Stored items from a collection
▬▬▬▬▬▬▬▬▬▬
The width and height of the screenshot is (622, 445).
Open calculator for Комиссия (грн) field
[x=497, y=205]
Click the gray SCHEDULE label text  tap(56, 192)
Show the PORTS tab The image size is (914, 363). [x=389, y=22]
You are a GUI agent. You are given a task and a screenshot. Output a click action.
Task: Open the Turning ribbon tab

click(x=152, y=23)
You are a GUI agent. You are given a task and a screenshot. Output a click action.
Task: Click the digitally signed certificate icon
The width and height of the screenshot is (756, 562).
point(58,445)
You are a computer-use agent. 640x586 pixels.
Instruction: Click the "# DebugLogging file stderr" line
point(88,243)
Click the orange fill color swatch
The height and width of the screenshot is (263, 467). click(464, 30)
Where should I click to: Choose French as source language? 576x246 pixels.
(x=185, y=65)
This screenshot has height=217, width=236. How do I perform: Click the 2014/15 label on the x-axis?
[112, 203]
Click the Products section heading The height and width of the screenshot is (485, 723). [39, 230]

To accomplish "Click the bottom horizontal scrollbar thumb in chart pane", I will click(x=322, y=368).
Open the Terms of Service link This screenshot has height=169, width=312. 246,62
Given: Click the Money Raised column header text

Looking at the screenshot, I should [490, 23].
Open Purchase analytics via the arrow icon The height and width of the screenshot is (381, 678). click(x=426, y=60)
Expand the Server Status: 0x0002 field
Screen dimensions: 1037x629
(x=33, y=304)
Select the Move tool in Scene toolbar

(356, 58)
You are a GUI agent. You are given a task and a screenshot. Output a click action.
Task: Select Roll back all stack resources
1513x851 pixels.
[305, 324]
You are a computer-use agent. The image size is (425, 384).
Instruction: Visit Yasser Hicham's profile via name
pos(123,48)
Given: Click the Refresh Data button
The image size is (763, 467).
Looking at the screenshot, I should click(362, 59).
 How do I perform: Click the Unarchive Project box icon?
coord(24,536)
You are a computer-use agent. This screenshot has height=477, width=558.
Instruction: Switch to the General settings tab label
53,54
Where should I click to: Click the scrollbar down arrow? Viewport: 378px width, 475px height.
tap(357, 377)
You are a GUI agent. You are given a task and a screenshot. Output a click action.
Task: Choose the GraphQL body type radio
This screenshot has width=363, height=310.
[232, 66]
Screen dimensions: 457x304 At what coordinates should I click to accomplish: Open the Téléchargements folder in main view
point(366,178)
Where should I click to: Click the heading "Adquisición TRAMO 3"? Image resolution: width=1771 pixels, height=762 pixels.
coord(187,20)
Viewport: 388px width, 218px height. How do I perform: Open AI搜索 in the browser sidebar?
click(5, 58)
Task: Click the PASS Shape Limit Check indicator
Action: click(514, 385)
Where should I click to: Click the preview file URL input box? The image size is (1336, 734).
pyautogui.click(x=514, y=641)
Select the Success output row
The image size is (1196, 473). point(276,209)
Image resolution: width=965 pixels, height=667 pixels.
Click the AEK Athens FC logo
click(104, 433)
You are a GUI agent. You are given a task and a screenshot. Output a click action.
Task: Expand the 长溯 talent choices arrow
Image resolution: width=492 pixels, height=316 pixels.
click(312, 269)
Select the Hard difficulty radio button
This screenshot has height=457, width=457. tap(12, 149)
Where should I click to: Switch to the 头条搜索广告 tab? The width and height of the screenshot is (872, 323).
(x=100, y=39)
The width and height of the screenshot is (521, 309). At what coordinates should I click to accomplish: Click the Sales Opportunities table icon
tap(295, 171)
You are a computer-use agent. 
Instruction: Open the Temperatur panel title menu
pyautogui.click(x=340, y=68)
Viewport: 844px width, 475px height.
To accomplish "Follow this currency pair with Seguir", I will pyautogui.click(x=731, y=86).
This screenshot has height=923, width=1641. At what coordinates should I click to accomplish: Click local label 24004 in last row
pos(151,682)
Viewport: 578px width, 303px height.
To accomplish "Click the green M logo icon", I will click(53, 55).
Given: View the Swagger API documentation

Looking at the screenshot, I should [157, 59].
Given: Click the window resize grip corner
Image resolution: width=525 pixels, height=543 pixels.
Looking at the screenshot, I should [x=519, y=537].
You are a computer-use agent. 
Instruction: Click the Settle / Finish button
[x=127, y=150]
▬▬▬▬▬▬▬▬▬▬
• WHAT YOU NEED TO DO: Starting at the line containing "Click the orange fill color swatch" and ending at the line containing "Looking at the screenshot, I should [490, 23].", format that stretch of the listing as a two-column CSV with the headers instruction and answer. Give one row for each instruction and its answer, with each value in a quoted field and line breaks turned into spaces.

• WORKED ANSWER:
instruction,answer
"Click the orange fill color swatch","The height and width of the screenshot is (263, 467). click(464, 30)"
"Where should I click to: Choose French as source language? 576x246 pixels.","(x=185, y=65)"
"This screenshot has height=217, width=236. How do I perform: Click the 2014/15 label on the x-axis?","[112, 203]"
"Click the Products section heading The height and width of the screenshot is (485, 723).","[39, 230]"
"To accomplish ""Click the bottom horizontal scrollbar thumb in chart pane"",","I will click(x=322, y=368)."
"Open the Terms of Service link This screenshot has height=169, width=312.","246,62"
"Given: Click the Money Raised column header text","Looking at the screenshot, I should [490, 23]."